Ağız Diş ve Çene Radyolojisi Uzm. Dt. Armağan Çalışkan yazısında şu ifadelere yer verdi; Ağız ve yanakların iç kısmı, diş etleri, dil ve dil altı ile damak bölgelerinde ortaya çıkan mukozal hasarlar ağız yaraları olarak isimlendirilir. Bu yaraların iltihaplı bir görünüm aldığı ve şişliğe neden olduğu durumlardaki ise aftöz ülserler olarak adlandırılır. Ağız içinde oluşan yaralar uçuk gibi virüslere bağlı olarak ortaya çıkan yaralar olabileceği gibi bakteriyel enfeksiyonlar, sert besinlerin tüketilmesine bağlı olarak ağız içinin hasar görmesi, beslenme yetersizliği, bazı mide ve bağırsak hastalıkları, bağışıklık sisteminin fazla çalışması ile ilgili hastalıklar, ilaç kullanımı, ilaç ve besinlere bağlı alerjiler, bazı hormonlara bağlı değişiklikler, kötü ağız hijyeni, uygun şekilde ve uygun materyallerle yapılmamış dental tedaviler gibi nedenlerle ortaya çıkabilir. 

Bu lezyonlar, ağız içinde kızarık görünümdeki yaralar, yara bölgesinde iltihaplanma, yara bölgesinde şişkinlik, ağrı ve hassasiyet, yara bölgesindeki ağrı ve batma hissi nedeniyle konuşma ve çiğnemede güçlük, diş fırçalama esnasında acı hissi, iştah azalması, boğaz ağrısı, ateş, bazı gıdalara karşı hassasiyet gibi bulgular verebilir. 

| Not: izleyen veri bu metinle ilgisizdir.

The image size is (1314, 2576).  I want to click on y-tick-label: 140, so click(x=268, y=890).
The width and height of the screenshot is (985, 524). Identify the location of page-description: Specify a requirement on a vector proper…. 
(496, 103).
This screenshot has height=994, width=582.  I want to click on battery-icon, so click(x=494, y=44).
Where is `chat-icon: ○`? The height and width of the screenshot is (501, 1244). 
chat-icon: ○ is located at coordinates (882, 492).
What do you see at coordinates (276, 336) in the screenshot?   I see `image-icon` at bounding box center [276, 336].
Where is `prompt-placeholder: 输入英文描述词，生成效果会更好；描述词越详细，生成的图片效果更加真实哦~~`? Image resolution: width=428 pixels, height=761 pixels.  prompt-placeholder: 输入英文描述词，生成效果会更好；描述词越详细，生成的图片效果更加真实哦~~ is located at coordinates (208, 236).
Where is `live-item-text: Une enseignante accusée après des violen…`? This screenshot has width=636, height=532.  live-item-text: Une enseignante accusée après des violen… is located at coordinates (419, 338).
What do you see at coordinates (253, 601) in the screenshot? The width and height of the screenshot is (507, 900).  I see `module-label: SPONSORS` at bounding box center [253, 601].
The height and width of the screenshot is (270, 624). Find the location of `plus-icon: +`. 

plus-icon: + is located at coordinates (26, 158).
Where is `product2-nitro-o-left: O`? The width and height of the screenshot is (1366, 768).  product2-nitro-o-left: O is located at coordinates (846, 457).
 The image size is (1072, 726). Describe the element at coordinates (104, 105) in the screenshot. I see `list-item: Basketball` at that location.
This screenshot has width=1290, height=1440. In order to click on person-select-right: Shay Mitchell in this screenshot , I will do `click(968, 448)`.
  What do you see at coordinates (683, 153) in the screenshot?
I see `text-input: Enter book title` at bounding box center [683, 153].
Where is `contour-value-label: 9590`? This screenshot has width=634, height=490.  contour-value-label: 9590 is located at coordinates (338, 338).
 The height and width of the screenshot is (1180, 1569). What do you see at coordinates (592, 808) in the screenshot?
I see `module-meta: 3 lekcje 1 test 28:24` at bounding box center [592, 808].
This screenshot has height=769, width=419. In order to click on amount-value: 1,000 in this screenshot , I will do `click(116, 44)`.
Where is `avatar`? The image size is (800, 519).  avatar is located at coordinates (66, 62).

Ağız mukozasının yaraları çok yaygın görülen bir sağlık problemi olup genellikle boyutları ve sebebine bağlı olarak birkaç gün ila hafta içerisinde kendiliğinden iyileşen basit tablolardır. Eğer ağız yaraları sürekli olarak tekrarlıyorsa veya birkaç gün içerisinde iyileşmeyip büyümeye ve kötüleşmeye devam ediyorsa, altında yatan farklı bir hastalık olması ihtimali değerlendirilmelidir. Bu nedenle yaraya yönelik tedavi uygulanırken aynı zamanda farklı bir hastalık olup olmadığı da araştırılmalıdır. Belli bir düzende veya sıklıkla tekrarlayan ağız yaraları için mutlaka diş hekimi muayenesi önerilmektedir. Yapılan araştırmalar sonucunda ağız yaralarının kadınlarda görülme sıklığının erkeklere oranla daha yüksek olduğu da tespit edilmiştir.
Ağız yaraları genellikle ağız hijyeninin düzeltilmesi ve antiseptik gargaralar ile kısa sürede iyileşebilirken daha büyük ve semptomatik vakalarda bariyer görevi gören kremler veya steroid içerikli kremler de ağrı kesiciler ile birlikte kullanılabilir. İnatçı yaralarda altta yatan sebep her zaman araştırılmalı ve durum ciddiye alınmalıdır. Tüm tedavilere rağmen iyileşmeyen ağız yarasına eşlik eden spontan kanama, yara kenarlarında düzensizlik ve kabarma, yara yüzeyinde renklenme ve çökme, boyut ve sayı artışı, bölgedeki lenf bezlerinde şişlik gibi bulgular var ise en kısa zamanda diş hekimine muayene önerilmektedir. Bu tarz lezyonlar oral kanserler açısında değerlendirilmeli, biyopsi ile incelenmeli ve sıkı olarak takip edilmelidir.